Output each record exactly, with nothing omitted.
========
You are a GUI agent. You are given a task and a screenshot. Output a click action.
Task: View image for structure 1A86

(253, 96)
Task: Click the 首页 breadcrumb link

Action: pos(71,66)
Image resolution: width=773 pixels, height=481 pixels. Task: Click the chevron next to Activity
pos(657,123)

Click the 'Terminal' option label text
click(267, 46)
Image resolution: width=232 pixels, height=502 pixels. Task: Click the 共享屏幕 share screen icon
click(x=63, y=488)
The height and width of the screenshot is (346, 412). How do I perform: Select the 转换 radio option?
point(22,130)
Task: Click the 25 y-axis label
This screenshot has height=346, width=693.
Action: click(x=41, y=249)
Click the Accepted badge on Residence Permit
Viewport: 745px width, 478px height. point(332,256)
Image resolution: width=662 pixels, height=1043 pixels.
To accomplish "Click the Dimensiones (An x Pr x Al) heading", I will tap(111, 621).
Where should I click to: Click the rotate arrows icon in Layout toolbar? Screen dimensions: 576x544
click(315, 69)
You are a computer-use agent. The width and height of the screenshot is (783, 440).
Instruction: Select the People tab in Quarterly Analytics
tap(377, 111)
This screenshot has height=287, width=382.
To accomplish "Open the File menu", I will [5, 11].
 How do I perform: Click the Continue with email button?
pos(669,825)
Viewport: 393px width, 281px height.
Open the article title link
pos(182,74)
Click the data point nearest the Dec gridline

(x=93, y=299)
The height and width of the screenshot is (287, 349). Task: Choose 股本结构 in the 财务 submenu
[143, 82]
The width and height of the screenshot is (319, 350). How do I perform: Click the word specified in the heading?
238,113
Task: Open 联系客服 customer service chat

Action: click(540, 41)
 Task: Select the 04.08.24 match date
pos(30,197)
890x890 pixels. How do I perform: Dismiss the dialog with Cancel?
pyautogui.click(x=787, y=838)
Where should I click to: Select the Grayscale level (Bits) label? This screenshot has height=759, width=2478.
========
*Result of the exercise:*
You are a GUI agent. You are given a task and a screenshot. Output a click action.
Task: View image for structure 1A86

(253, 96)
Task: Click the 首页 breadcrumb link

Action: pos(71,66)
Image resolution: width=773 pixels, height=481 pixels. Task: Click the chevron next to Activity
pos(657,123)

Click the 'Terminal' option label text
click(267, 46)
Image resolution: width=232 pixels, height=502 pixels. Task: Click the 共享屏幕 share screen icon
click(x=63, y=488)
The height and width of the screenshot is (346, 412). How do I perform: Select the 转换 radio option?
point(22,130)
Task: Click the 25 y-axis label
This screenshot has height=346, width=693.
Action: click(x=41, y=249)
Click the Accepted badge on Residence Permit
Viewport: 745px width, 478px height. point(332,256)
Image resolution: width=662 pixels, height=1043 pixels.
To accomplish "Click the Dimensiones (An x Pr x Al) heading", I will tap(111, 621).
Where should I click to: Click the rotate arrows icon in Layout toolbar? Screen dimensions: 576x544
click(315, 69)
You are a computer-use agent. The width and height of the screenshot is (783, 440).
Instruction: Select the People tab in Quarterly Analytics
tap(377, 111)
This screenshot has height=287, width=382.
To accomplish "Open the File menu", I will [5, 11].
 How do I perform: Click the Continue with email button?
pos(669,825)
Viewport: 393px width, 281px height.
Open the article title link
pos(182,74)
Click the data point nearest the Dec gridline

(x=93, y=299)
The height and width of the screenshot is (287, 349). Task: Choose 股本结构 in the 财务 submenu
[143, 82]
The width and height of the screenshot is (319, 350). How do I perform: Click the word specified in the heading?
238,113
Task: Open 联系客服 customer service chat

Action: click(540, 41)
 Task: Select the 04.08.24 match date
pos(30,197)
890x890 pixels. How do I perform: Dismiss the dialog with Cancel?
pyautogui.click(x=787, y=838)
Where should I click to: Select the Grayscale level (Bits) label? This screenshot has height=759, width=2478.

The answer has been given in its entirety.